The role of Duffy antigens, led Miller and colleagues to explore the concept of receptor mechanisms shared between the malaria parasite and its host cells and how the receptor might be exploited for use as a vaccine.
Indeed, his group, which included Chetan Chitnes (see TropIKA.net Profile), worked on cloning the part of the parasite responsible for binding to the red blood cell, called the Duffy binding protein, because it could be used in vaccines.
Chitnes is now in India, working on, amongst other things, a vaccine based on the Duffy binding protein.
Back to basics
More than 30 years after the Duffy discoveries, Miller is heading back to basic research. He is returning to the Malaria Cell Biology Section at the Laboratory of Malaria and Vector Research, based at the National Institute of Allergy and Infectious Diseases (NIAID).
Actually, the job is not completely new. He has worked here on a part-time basis while heading NIAID’s Malaria Vaccine Development Branch (MVDB) for the last decade.
MVDB is developing vaccines that target all stages in the life-cycle of the deadliest malaria-causing parasite, Plasmodium falciparum. The candidates include the AMA1-C1/Alhydrogel+CPG 7909-based vaccine that has been trialled in collaboration with the Malaria Research and Training Center in Mali, which features in a TropIKA.net Profile.
Now MVDB is being turned over to Patrick Duffy, the scientist credited with discovering how the malaria parasite causes disease in pregnant women.
For his part, Miller is returning full-time to basic research. He is tight-lipped about what he’ll be looking at. But the future holds many opportunities, he says and a chance to delve into areas that could dramatically affect the war against malaria.
When last focused on basic research, he and his team identified the molecules that malaria-infected red blood cells use to stick to blood vessel walls to avoid passing through the spleen where they would be destroyed. (These molecules are now being tested for possible development into a malaria vaccine.)

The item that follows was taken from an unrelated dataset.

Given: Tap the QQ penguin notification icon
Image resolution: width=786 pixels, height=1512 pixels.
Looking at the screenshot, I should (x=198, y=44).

He soon began looking at mosquitoes, immunology and how the immune system sees parasites – especially when they enter the liver. This work led another important discovery, that CD8 is very important for blocking infection.
Much to be done
There are many interesting areas that need work Miller says. A more in-depth understanding of the parasite’s interaction with red blood cells is still vital. He is particularly interested in a technique called reverse genetics, which analyses the entire parasite genome as a means towards selecting the most effective potential antigens.
The genome could be used to identify proteins embedded in the surface of the pathogen’s cells, for instance, since these are more likely to be the first detected by the immune system of the infected host. Reverse genetics could reduce the time taken to find effective antigens. It is a technique that has been used already to create a meningitis vaccine by looking at the bacterium Neisseria meningitides. “It’s a bit more difficult to do in malaria,” says Miller. “But reverse genetics is an approach that could be used.”
Perhaps inspired by almost six years of work on the mosquitoes themselves earlier in his career, Miller says he would like to see more focus on vector control. That is because he believes without vector control, malaria eradication is not possible. The only way to eradicate malaria, says Miller is this: “We need to make the vector a pest, a way to be completely refractory to Plasmodium, so that the organism cannot be transmitted by the mosquito, because something in the mosquito is stopped.”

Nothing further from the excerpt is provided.